Saya percaya, bagian ini secara detail alurnya sudah cukup jelas, kita tidak perlu bahas ayat per ayat. Intinya, di sini ada panggilan bagi orang-orang percaya, orang-orang yang sungguh diberkati, untuk bertekun melakukan perbuatan baik (good works). Dan, bagi Matius, ini nyambung dengan spiritualitas yang disebut para pakar Perjanjian Baru sebagai ‘better righteousness’, kebenaran yang melampaui kebenaran orang-orang Farisi. Kita sudah pernah mengkhotbahkan hal ini dalam seri Khotbah di Bukit, yang di bagian itu ada 6 contoh, salah satunya yaitu orang yang disuruh jalan 1 mil tapi dia rela jalan 2 mil –inilah yang disebut ‘better righteousness’. Dalam hal good works, ada aspek ‘better righteousness’ juga; dalam pengertian apa? Salah satunya di dalam ketidaksadaran mereka waktu mereka melakukan perbuatan baik. Konsep ini penting; yaitu melakukan perbuatan baik, namun tidak terlalu sadar bahwa dirinya melakukan perbuatan baik. Melakukan diakonia misalnya, tapi entah bagaimana seperti tidak ingat telah melakukan diakonia.

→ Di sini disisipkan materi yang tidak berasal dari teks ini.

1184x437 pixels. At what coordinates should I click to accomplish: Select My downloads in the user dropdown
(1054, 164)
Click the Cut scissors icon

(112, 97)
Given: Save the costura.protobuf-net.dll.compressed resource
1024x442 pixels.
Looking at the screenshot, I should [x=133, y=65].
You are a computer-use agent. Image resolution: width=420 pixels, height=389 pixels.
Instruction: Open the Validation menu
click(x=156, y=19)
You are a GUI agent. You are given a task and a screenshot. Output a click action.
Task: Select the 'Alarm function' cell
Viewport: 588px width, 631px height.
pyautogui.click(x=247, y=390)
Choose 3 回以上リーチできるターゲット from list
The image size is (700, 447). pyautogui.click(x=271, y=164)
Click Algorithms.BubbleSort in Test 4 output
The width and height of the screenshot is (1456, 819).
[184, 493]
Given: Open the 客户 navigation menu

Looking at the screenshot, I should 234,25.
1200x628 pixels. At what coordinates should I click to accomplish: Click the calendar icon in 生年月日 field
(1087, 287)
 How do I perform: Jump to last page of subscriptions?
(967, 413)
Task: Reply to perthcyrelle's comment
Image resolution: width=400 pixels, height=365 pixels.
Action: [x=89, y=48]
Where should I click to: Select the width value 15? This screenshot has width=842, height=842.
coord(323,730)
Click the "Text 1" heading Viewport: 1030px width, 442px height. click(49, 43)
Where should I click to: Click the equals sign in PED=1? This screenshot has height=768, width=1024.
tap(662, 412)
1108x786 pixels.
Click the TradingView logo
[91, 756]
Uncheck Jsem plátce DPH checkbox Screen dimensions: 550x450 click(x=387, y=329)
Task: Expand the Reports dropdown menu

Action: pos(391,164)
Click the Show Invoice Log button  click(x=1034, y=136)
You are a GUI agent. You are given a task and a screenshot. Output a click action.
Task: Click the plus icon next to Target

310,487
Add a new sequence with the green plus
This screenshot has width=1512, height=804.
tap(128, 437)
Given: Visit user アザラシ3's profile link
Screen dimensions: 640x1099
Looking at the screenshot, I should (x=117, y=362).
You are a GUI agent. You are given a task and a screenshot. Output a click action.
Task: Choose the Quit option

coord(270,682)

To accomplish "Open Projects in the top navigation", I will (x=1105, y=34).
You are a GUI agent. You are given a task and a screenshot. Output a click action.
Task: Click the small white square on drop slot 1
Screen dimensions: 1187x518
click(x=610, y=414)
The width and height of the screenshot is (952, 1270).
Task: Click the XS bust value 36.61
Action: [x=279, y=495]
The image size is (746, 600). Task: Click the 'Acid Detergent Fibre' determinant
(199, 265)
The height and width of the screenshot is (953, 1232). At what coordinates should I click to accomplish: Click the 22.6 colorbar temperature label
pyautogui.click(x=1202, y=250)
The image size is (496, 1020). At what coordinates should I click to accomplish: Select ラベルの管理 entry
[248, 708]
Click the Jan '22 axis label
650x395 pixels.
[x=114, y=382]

Yesus yang hadir di sini Yesus yang incognito, Yesus yang seperti tidak dikenal, yang diwakili oleh representatif-representatif-Nya. Inilah yang seringkali kita tidak bisa menangkapnya; kenapa? Karena kita ini suka memandang muka. Bagian ini termasuk salah satu cerita Alkitab yang akan membebaskan kita dari narasi ‘memandang muka’.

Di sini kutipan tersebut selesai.